→ **BRIEF**
Your answer must be every line of the data that holds the string "agent".

→ **INFORMATION SHOWN**
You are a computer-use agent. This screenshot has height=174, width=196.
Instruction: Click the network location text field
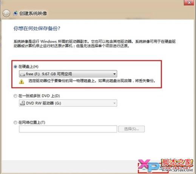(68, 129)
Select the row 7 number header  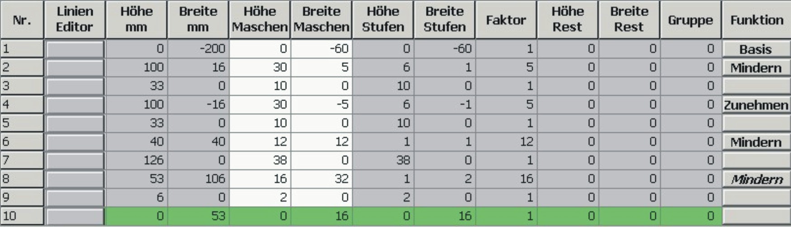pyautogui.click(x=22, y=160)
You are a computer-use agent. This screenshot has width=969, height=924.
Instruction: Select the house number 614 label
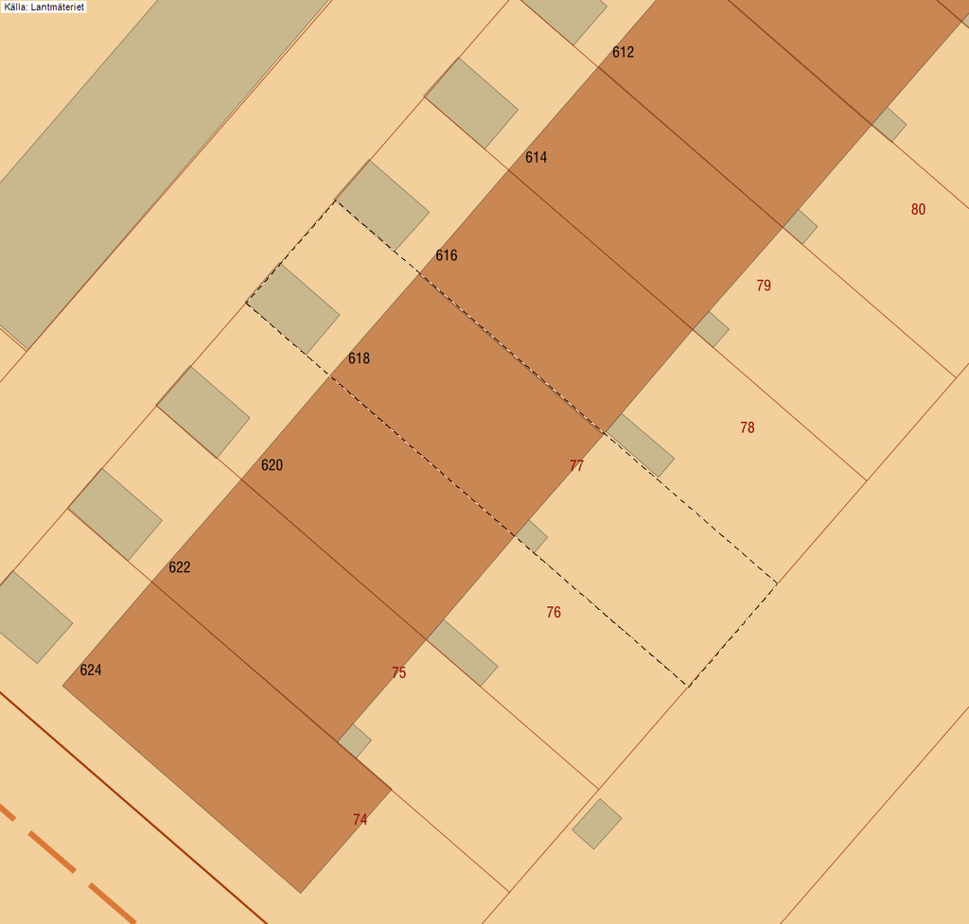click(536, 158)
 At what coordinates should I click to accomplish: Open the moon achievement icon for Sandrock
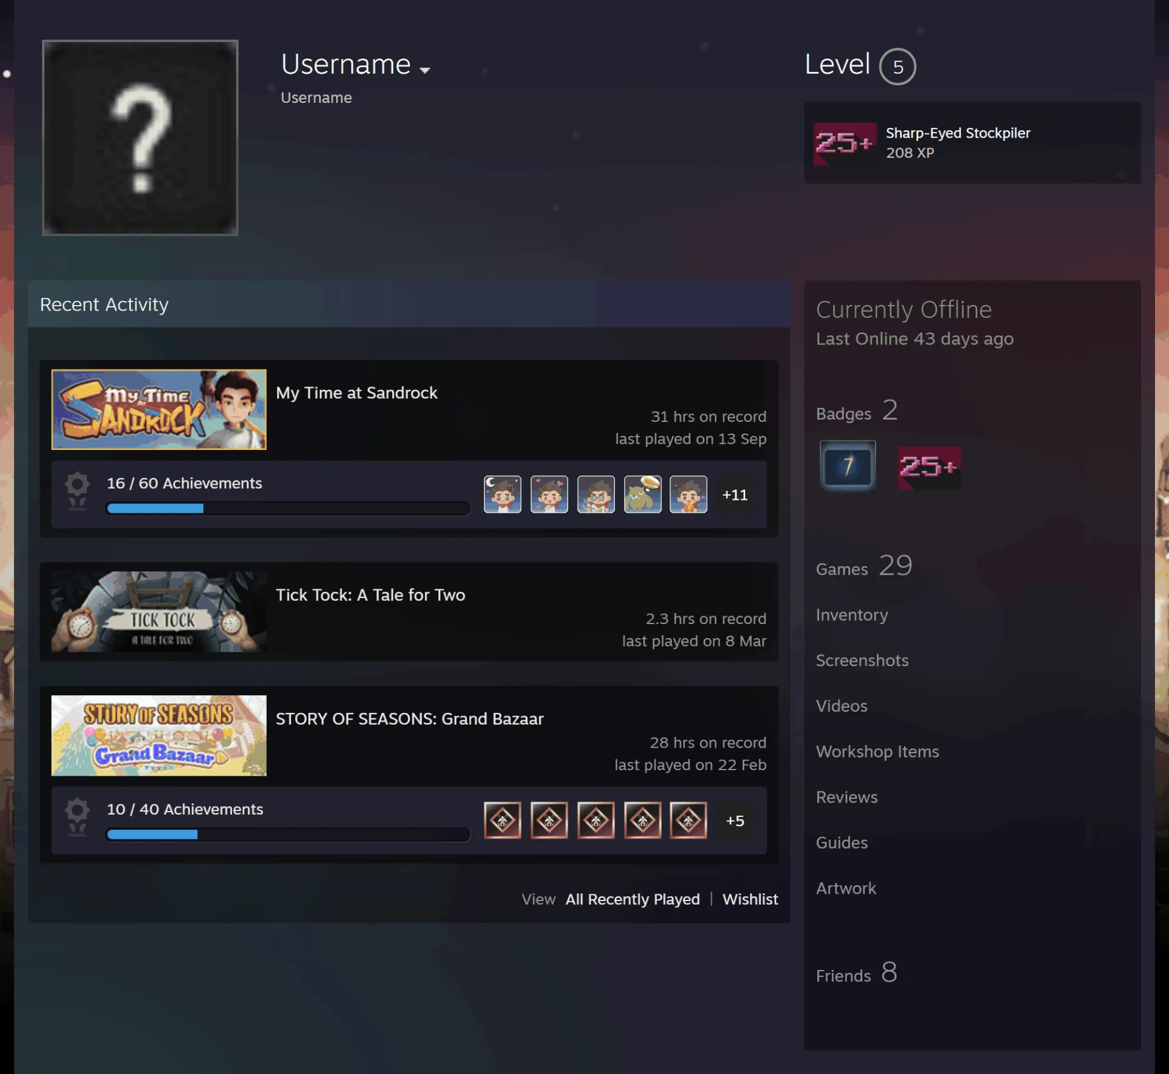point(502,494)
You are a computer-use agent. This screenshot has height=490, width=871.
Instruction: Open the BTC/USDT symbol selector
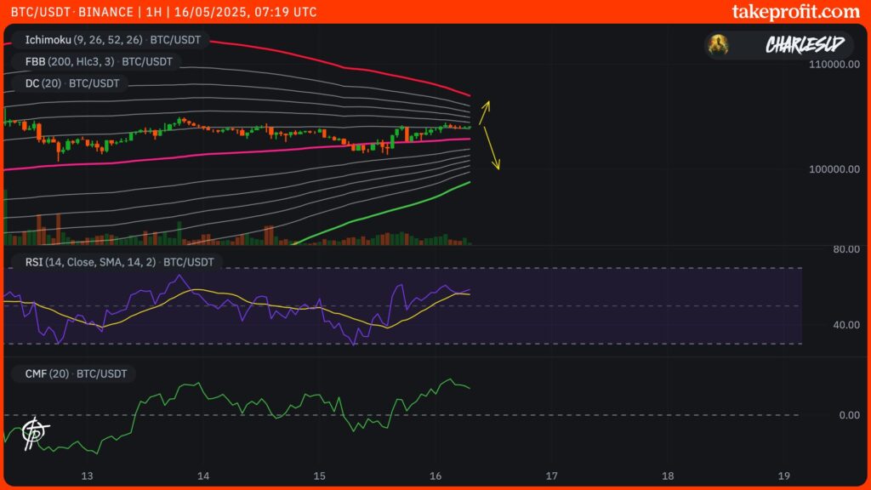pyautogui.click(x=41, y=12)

...

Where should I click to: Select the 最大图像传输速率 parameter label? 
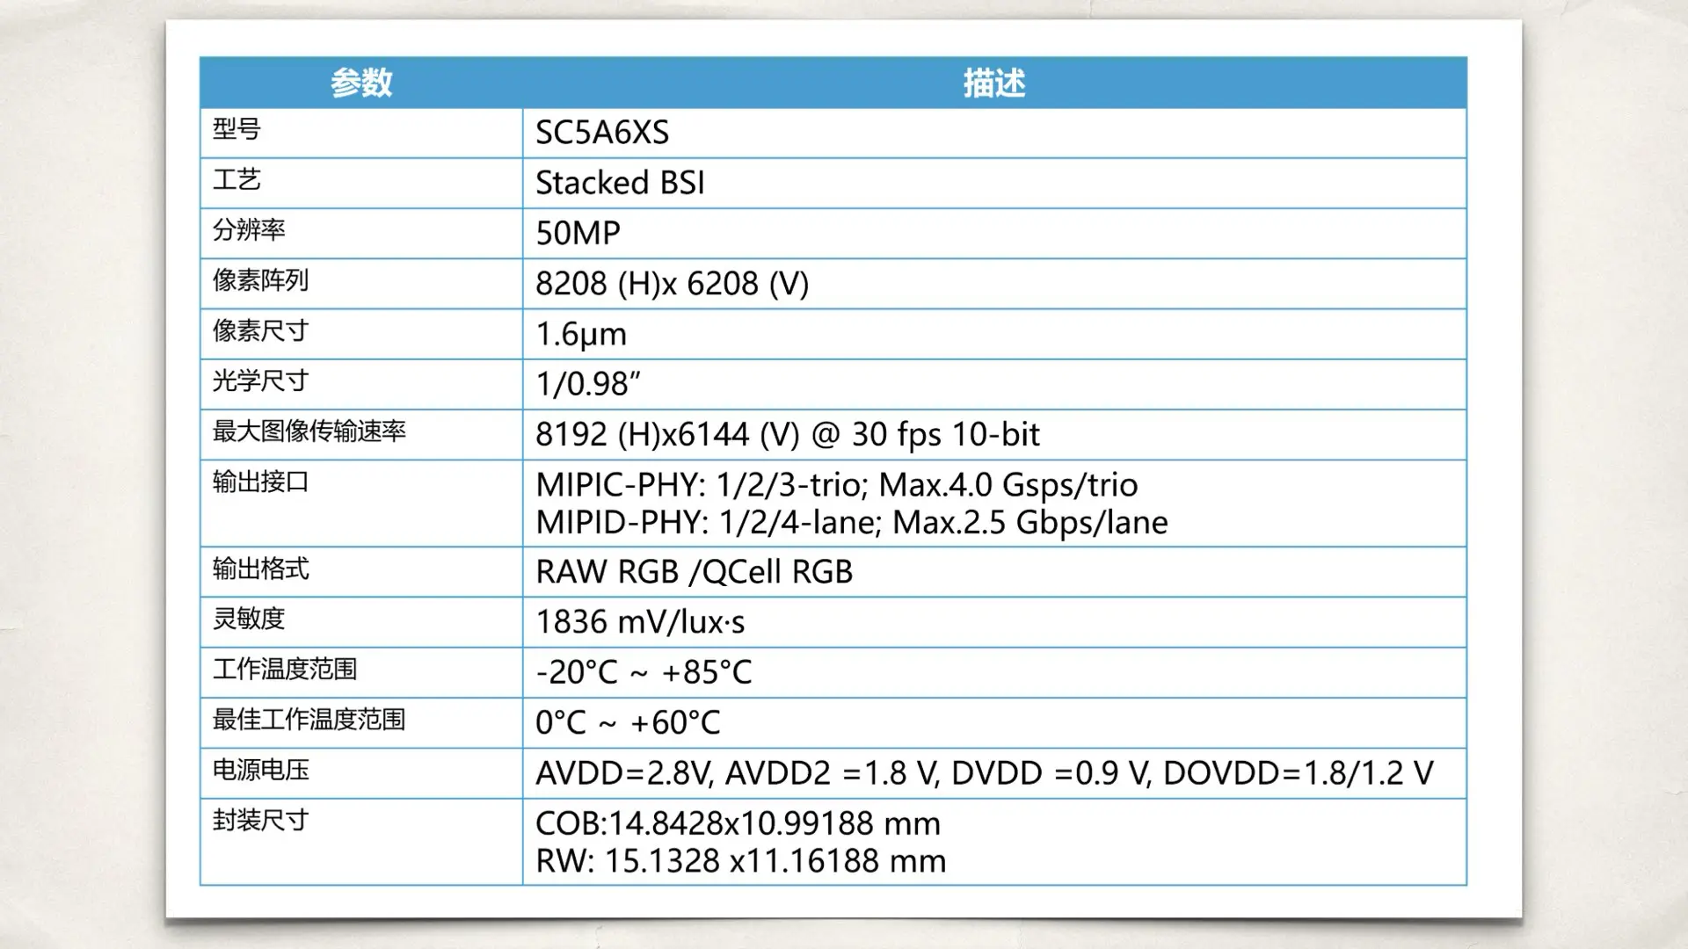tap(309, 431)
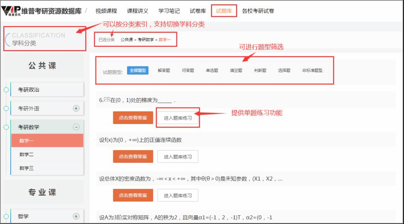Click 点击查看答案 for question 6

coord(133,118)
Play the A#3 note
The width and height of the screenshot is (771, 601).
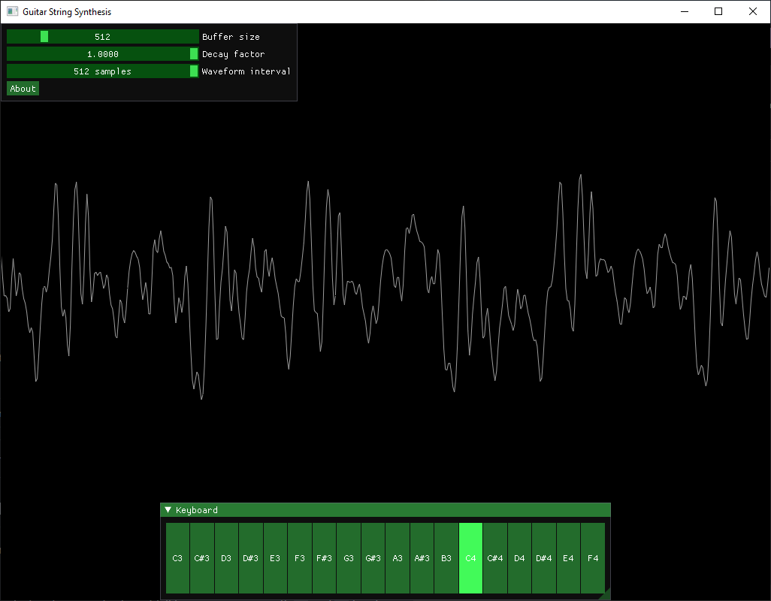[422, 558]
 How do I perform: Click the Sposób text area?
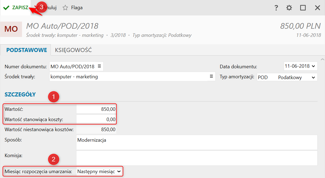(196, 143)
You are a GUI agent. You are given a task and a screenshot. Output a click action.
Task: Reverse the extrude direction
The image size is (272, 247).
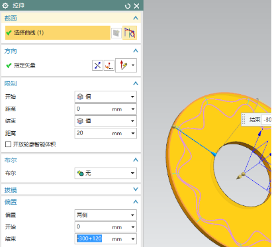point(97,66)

* * *

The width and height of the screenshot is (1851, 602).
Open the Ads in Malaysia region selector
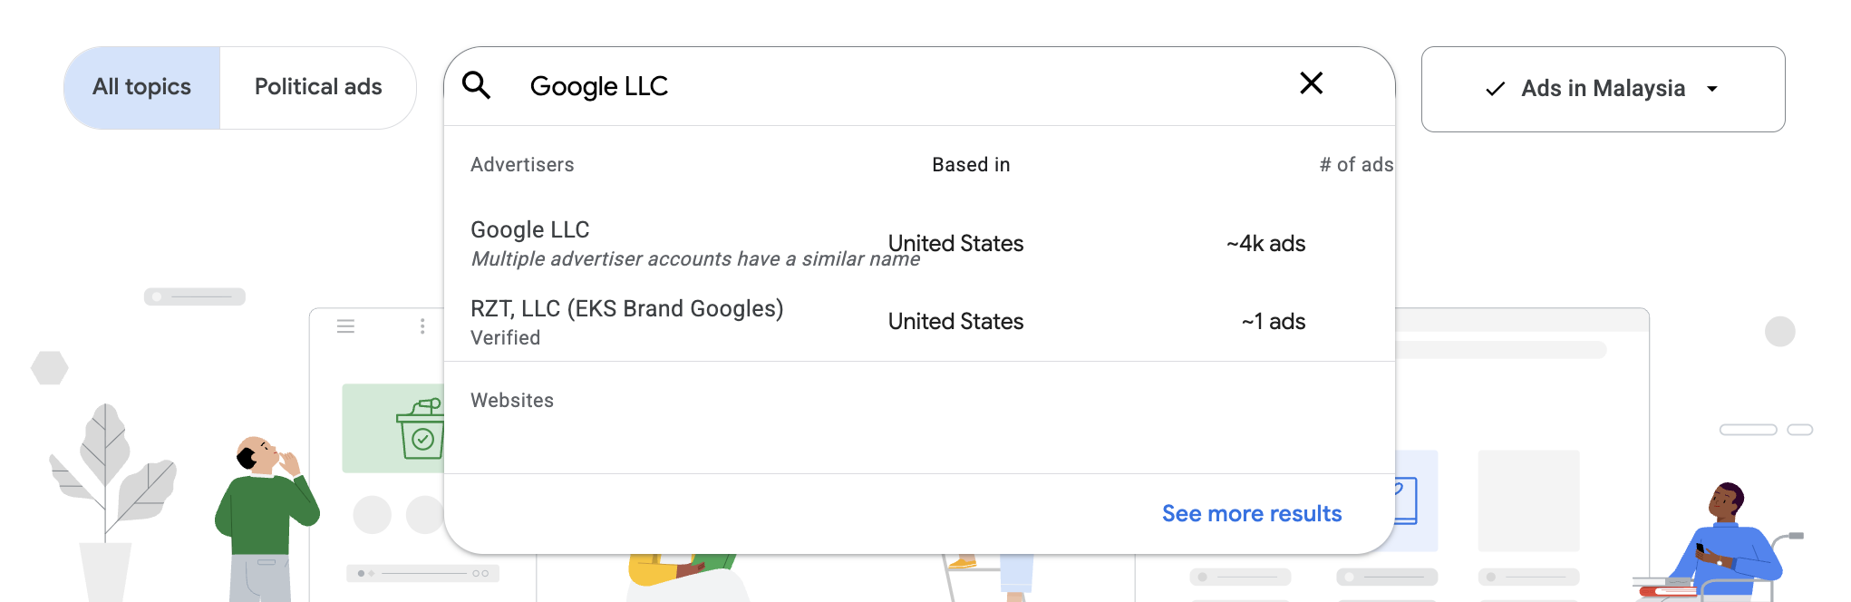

→ **WRITTEN REPLY**
You are a computer-use agent. This screenshot has height=174, width=196.
You are a computer-use agent. This screenshot has width=969, height=924.
You are a computer-use agent. This screenshot has height=490, width=871.
You are a GUI agent. You are given a task and a screenshot. Output a click action.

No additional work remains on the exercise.